Becoming Billie Holiday
- Author: Carole Boston Weatherford
- Illustrator: Floyd Cooper
- Genre: Children's poetry
- Publisher: Wordsong
- Publication date: 2008
- Publication place: United States
- Media type: Print (hardcover)
- Pages: 117
- Awards: Coretta Scott King Award
- ISBN: 978-1-59078-507-2
- OCLC: 51995

= Becoming Billie Holiday =

2008 poetry book by Carole Boston Weatherford

Becoming Billie Holiday is a 2008 book of poetry for young readers by American poet and author Carole Boston Weatherford and illustrated by Floyd Cooper, originally published by Wordsong. It won an honorary Coretta Scott King Award in 2009.

== Synopsis ==
Through a series of poems, Weatherford outlines the evolution from Eleanora Fagan to renowned singer Billie Holiday. Told from Billie's own perspective, she muses on the first 25 years of her life. Most poems are titled after actual Billie Holiday songs. The book starts with poems about her young life, detailing events such as her father's abandonment, her tomboyish attitude, and her time spent in an orphanage with nuns. It continues into her adolescence with poems about her first gig singing jazz, deciding to change her name, and her many relationships with men. Weatherford's book ends with Holiday's rising fame and the tension of racism in the United States. The last poem illustrates Holiday's memorable performance at the Café Society, singing the song "Strange Fruit". At the end of the book, there are pages giving information for further reading and biographies of others mentioned in the poems.

== Background ==
In the book's afterword, Weatherford talks about her childhood listening to jazz music with her father. As a teenager, she started listening to more popular music at the time until she watched the film Lady Sings the Blues in 1972. From then on, she was listening to and collecting Holiday's music all the time. Weatherford related to much of Holiday's life: a shared hometown of Baltimore, a difficult love life, and navigating the realities of racism. Before writing the poems, the author would listen to early Billie Holiday songs for weeks. For the factual parts of the story, Weatherford referenced oral histories and Holiday's autobiography. She hoped the book would inspire readers to learn more about the singer, as well as cross over to an adult audience. Weatherford has written several other books about jazz musicians.
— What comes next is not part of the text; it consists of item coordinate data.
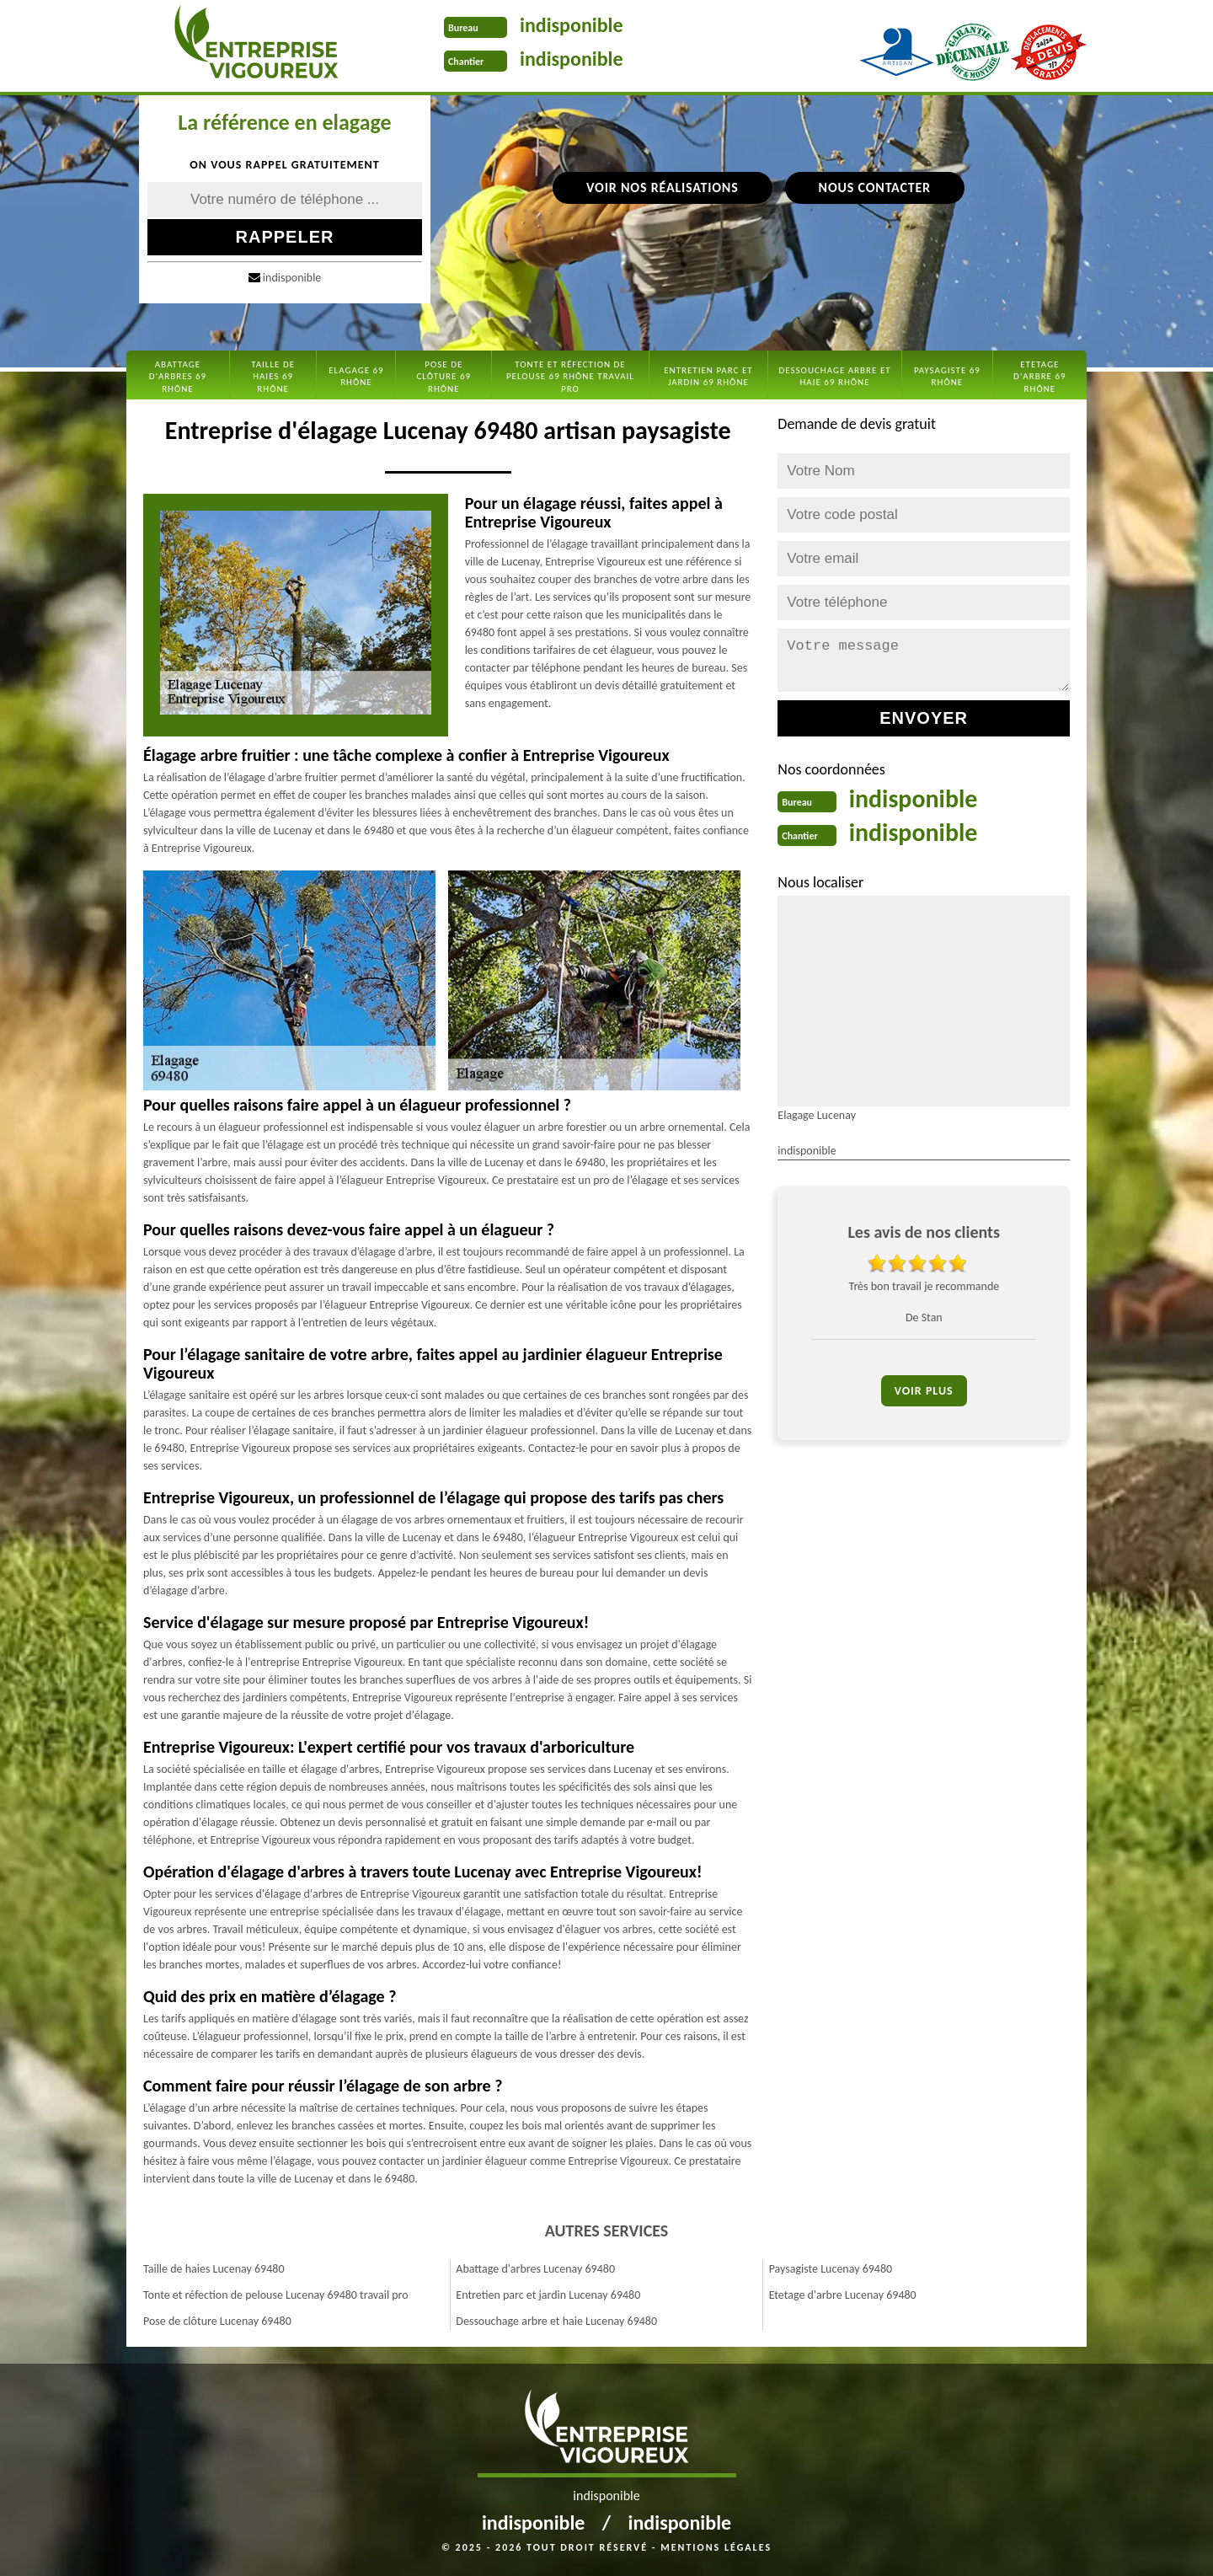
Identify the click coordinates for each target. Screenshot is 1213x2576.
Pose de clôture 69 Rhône (443, 376)
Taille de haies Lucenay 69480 (213, 2269)
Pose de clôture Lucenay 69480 (217, 2321)
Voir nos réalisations (662, 187)
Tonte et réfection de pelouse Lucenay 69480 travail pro (276, 2295)
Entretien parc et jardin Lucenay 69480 (548, 2295)
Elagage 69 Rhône (356, 376)
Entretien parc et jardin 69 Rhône (708, 376)
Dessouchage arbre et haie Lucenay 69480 (556, 2321)
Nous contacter (875, 187)
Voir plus (924, 1391)
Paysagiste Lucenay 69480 (830, 2269)
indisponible (571, 25)
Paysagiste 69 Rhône (947, 376)
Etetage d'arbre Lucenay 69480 (842, 2295)
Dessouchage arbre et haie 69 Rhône (834, 376)
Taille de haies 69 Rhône (273, 376)
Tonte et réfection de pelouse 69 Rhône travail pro (570, 376)
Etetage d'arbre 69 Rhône (1039, 376)
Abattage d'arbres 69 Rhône (177, 376)
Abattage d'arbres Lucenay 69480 (535, 2269)
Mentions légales (716, 2547)
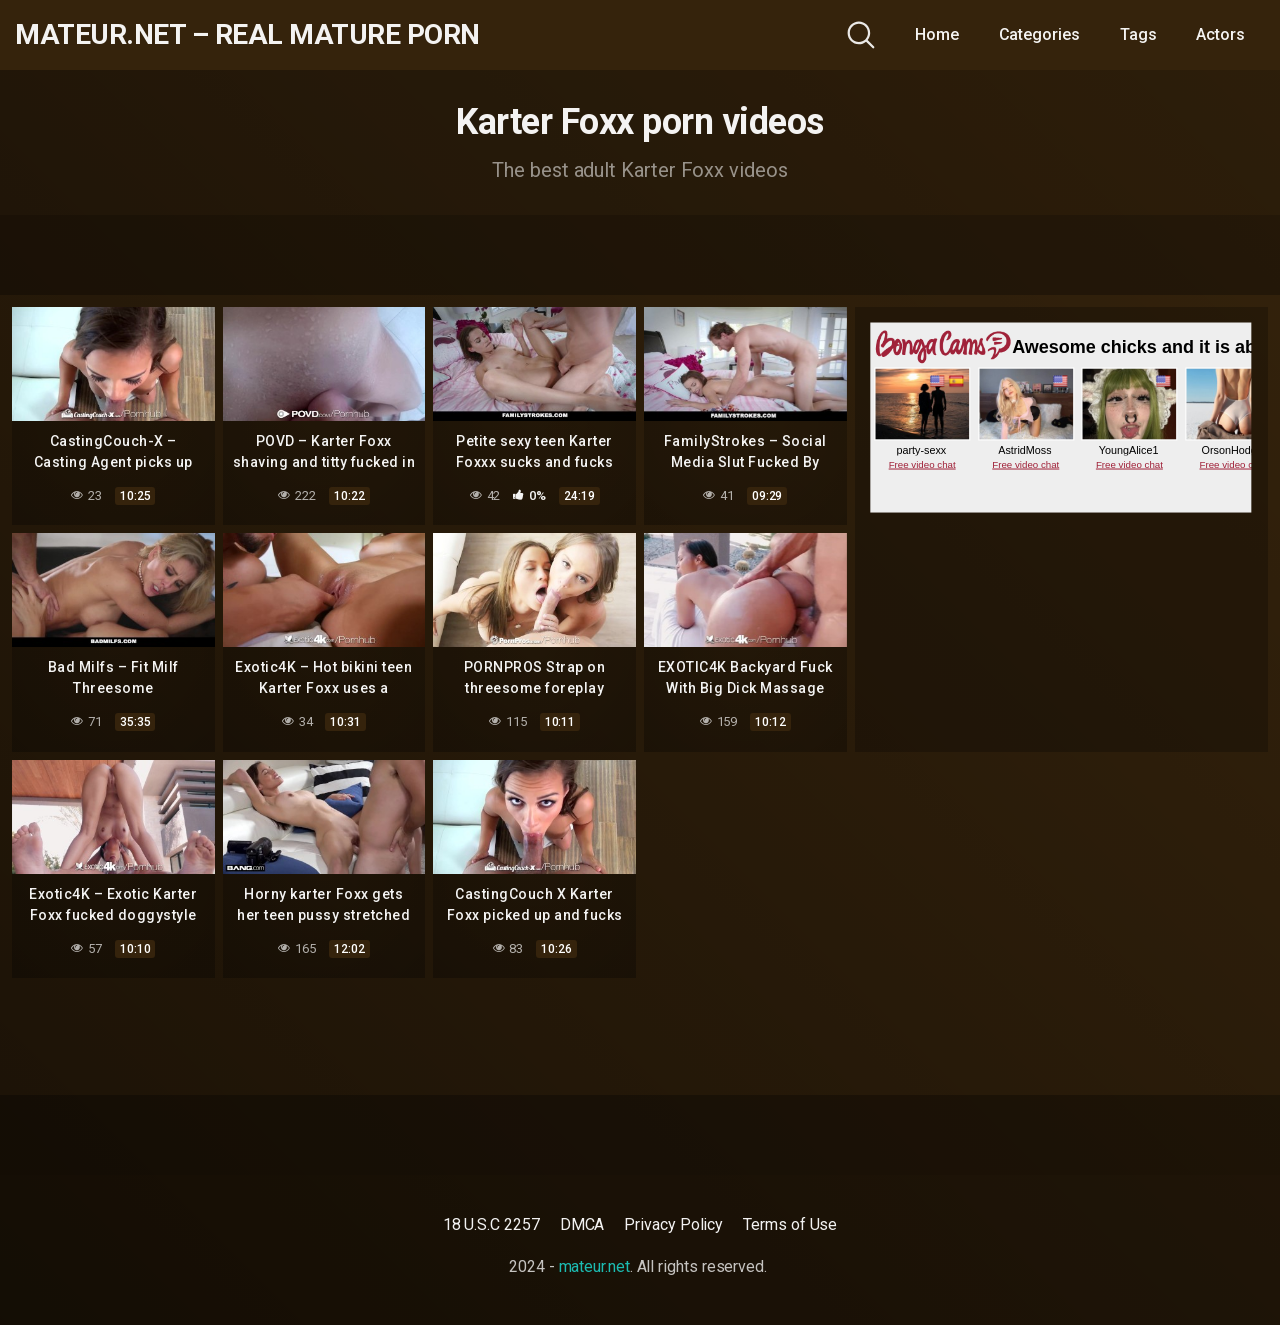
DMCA (582, 1224)
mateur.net (594, 1266)
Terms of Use (790, 1224)
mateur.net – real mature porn (247, 35)
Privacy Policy (673, 1224)
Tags (1138, 34)
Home (937, 34)
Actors (1220, 34)
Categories (1039, 34)
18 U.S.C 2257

Floyd Cooper created the illustrations in the book using an eraser to make subtractive shapes in paint. He also used other mediums on top that were oil based, all put on with a drybrush technique.

== Reception ==
Critics reviewed Becoming Billie Holiday very favorably. In a starred Kirkus review, they praise both Weatherford's "remarkable tribute" as well as illustrator Floyd Cooper's beautiful images. Another Kirkus reviewer was impressed with the rich writing of the poems, and felt it was a perfect tribute to such a celebrated singer. Booklist noted that Weatherford's book was "proud, and clear-toned". A starred review in the School Library Journal points out the perfect background soundtrack in the novel, praising Weatherford's choice to use song titles as poem titles. The reviewer comments on the author's way of capturing Holiday's "jazzy, candid voice so adroitly that at times the poems seem like they could have been lifted...from Holiday's autobiography..." She continues to marvel at Cooper's images that invoke real emotions paired with the words.

The book was awarded the honorary Coretta Scott King Award in 2009.